Seller shall not be obliged to observe any obligation if he cannot meet his obligations as a result of force majeure. Force majeure shall be understood to mean all external causes, foreseen or unforeseen, on which seller does not have influence, as a result of which seller or third parties called in by seller are not able to observe their commitments. This shall in any case include delayed or too late deliveries or non-deliveries by third parties; bankruptcy, moratorium on payments, transfer of ownership of the company of purchaser or of seller; intentional act or omission or negligence by the staff of seller; transport blockades or other transport problems; fire; (natural) calamities; strikes; industrial accidents; disturbances or riots; wars and statutory trade restrictions. Force majeure by suppliers or other called-in third parties on which seller depends is also regarded as force majeure of seller.

11. Liability

a) In the event that the seller is liable, liability is limited according to this article.

b) The seller is not liable for losses of any kind incurred as a result of the seller’s use of inaccurate and/or incomplete information supplied by or on behalf of the purchaser.

c) In the event that the seller is liable for certain losses, the seller’s liability is limited to the invoice value of the order, or the part of the order to which the liability pertains.

d) In any event, the seller’s liability is always limited to the amount paid out by its insurer in that particular instance.

e) The seller is only liable for direct losses.

f) In the context of these General Trade Conditions ‘direct losses’ are defined as reasonable costs incurred to establish the cause and extent of damage or losses, insofar as the assessment pertains to damage or losses in the sense of these conditions, reasonable costs incurred to remedy the seller’s inadequate performance such that it conforms to the agreement, insofar as the inadequate performance can be attributed to the seller, and reasonable costs, incurred to prevent or limit damage or losses, insofar as the purchaser can prove that the said costs resulted in the limitation of direct losses as defined in these general trade conditions.
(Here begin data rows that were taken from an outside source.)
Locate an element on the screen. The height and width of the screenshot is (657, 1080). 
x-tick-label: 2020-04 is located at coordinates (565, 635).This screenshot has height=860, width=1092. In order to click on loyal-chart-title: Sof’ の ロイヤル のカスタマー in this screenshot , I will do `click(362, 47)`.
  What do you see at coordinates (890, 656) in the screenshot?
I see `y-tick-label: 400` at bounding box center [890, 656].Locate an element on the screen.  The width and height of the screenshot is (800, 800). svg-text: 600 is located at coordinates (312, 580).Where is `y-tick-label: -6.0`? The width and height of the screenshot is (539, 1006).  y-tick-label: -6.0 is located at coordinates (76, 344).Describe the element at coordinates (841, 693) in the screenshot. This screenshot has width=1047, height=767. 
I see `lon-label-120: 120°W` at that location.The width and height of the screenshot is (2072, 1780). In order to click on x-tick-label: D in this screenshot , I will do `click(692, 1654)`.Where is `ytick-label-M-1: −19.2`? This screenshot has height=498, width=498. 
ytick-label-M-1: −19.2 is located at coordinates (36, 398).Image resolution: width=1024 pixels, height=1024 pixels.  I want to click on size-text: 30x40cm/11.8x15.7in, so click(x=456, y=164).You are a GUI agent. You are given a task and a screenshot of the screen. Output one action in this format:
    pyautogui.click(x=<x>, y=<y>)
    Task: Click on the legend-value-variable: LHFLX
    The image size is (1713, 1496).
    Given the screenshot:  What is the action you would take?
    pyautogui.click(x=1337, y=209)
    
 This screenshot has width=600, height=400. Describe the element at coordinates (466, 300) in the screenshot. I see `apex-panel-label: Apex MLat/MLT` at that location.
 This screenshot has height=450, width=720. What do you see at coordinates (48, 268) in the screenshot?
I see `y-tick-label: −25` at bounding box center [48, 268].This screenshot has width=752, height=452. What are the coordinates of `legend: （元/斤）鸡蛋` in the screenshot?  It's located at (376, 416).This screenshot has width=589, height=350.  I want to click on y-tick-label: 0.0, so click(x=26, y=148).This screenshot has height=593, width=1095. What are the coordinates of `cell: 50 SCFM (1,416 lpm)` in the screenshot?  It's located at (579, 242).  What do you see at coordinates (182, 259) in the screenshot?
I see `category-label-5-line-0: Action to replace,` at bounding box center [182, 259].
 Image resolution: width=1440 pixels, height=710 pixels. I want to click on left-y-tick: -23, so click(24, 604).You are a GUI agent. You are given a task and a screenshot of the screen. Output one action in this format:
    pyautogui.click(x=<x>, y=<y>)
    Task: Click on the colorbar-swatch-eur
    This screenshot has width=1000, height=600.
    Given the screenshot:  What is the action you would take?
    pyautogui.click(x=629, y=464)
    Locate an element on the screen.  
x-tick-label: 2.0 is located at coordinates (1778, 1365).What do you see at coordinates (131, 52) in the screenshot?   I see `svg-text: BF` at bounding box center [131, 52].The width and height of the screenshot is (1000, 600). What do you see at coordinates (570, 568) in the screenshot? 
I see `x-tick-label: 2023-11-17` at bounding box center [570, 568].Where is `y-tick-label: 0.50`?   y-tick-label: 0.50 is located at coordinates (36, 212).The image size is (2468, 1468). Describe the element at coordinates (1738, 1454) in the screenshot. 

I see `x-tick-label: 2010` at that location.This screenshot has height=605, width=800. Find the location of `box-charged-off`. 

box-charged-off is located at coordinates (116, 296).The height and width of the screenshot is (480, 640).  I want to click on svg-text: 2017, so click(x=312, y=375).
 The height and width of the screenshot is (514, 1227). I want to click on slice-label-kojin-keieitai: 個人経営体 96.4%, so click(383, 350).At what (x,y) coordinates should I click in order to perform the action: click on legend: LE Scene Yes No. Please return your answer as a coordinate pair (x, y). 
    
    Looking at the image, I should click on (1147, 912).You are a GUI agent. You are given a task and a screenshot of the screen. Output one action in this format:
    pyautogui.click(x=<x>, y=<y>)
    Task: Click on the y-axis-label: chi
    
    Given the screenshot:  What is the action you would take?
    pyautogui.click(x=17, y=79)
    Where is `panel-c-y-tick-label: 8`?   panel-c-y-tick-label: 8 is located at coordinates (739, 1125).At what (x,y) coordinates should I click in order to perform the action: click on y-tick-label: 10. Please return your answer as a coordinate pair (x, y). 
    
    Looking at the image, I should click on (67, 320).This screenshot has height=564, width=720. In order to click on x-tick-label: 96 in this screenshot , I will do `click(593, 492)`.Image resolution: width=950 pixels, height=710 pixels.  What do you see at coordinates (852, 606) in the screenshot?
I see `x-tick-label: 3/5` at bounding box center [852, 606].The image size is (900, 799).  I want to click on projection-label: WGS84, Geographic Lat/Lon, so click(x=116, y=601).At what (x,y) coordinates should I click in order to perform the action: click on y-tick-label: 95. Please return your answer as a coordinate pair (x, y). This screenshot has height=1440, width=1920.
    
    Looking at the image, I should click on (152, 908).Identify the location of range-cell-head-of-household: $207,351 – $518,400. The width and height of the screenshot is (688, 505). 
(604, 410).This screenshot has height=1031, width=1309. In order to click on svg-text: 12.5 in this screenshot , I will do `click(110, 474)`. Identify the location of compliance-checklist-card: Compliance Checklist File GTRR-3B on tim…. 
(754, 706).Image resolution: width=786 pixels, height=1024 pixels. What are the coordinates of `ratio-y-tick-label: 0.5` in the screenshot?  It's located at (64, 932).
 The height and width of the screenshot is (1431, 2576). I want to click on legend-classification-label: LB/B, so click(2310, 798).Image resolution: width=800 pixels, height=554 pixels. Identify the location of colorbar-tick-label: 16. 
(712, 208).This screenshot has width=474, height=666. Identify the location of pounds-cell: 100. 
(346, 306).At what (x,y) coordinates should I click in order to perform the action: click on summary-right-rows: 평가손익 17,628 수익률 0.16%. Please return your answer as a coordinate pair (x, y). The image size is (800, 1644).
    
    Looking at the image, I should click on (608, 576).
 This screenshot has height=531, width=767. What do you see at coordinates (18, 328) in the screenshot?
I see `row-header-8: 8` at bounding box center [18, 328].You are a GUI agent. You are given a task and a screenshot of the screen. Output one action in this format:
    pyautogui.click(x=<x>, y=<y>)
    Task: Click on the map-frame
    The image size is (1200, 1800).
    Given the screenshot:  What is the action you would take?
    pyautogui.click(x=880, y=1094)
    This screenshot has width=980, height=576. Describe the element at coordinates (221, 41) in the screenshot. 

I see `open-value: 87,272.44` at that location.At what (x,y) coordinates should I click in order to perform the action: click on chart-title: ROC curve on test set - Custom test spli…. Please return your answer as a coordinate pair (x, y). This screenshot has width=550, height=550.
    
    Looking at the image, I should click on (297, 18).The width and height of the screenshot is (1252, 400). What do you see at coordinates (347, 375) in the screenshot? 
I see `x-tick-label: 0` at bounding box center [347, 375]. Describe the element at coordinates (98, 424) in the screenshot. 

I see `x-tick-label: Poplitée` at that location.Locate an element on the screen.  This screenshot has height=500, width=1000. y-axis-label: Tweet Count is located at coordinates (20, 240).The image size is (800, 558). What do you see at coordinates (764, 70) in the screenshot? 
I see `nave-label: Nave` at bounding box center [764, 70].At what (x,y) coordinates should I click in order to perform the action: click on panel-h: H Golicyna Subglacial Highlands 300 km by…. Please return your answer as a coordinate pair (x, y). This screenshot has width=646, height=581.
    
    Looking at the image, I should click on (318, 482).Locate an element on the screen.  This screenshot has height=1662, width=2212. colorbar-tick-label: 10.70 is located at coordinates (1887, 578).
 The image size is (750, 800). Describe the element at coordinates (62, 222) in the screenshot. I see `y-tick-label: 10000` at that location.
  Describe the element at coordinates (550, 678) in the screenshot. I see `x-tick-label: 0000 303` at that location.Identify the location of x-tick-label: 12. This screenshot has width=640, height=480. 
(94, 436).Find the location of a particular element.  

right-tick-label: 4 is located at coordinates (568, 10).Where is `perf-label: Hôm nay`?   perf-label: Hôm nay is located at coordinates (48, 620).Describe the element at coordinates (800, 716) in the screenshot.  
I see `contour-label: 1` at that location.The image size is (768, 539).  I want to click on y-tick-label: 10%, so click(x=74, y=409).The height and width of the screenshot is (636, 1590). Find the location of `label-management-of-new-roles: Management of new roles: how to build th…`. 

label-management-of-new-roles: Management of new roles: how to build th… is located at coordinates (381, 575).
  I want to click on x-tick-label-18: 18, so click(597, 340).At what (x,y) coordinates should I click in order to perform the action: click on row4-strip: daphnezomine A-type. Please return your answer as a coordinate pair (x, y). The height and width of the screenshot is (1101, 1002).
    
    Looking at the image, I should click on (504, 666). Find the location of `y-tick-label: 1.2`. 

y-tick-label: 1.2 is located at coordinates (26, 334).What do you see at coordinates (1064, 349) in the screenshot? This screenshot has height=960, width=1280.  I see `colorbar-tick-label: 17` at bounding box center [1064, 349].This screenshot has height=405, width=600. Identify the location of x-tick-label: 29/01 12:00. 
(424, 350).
g) The seller cannot be held liable for indirect losses, including consequential losses, loss of profit, lost savings or losses due to business stagnation.

h) The limitations of liability set out in this article do not apply to damage or losses attributable to wilful intent or gross negligence on the part of the seller or its managers.

12. Entire agreement

If purchaser does not meet his obligations, or does not meet his obligations in time or properly, which result from any agreement concluded with seller, he shall be in default as a result of this single fact, without a notice of default being required by seller, and seller shall be entitled to have the agreement declared to be dissolved without judicial intervention, without prejudice to all other rights belonging to him.

13. Applicable law

a) Netherlands law shall apply to all offers of seller, to agreements concluded between him and purchaser, or resultant agreements. If the purchaser is a not a legal entity incorporated under Dutch law, the applicability of the 1980 United Nations Convention on Contracts for the International Sale of Goods (CISG) is excluded.

b) All disputes between purchaser and seller shall only be settled by the court within whose jurisdiction seller or purchaser have their registered office, to be decided by seller, except if there are statutory mandatory provisions to the contrary.

These general conditions of sale have been filed at the Chamber of Commerce and Factories in Zwolle under number 05055988.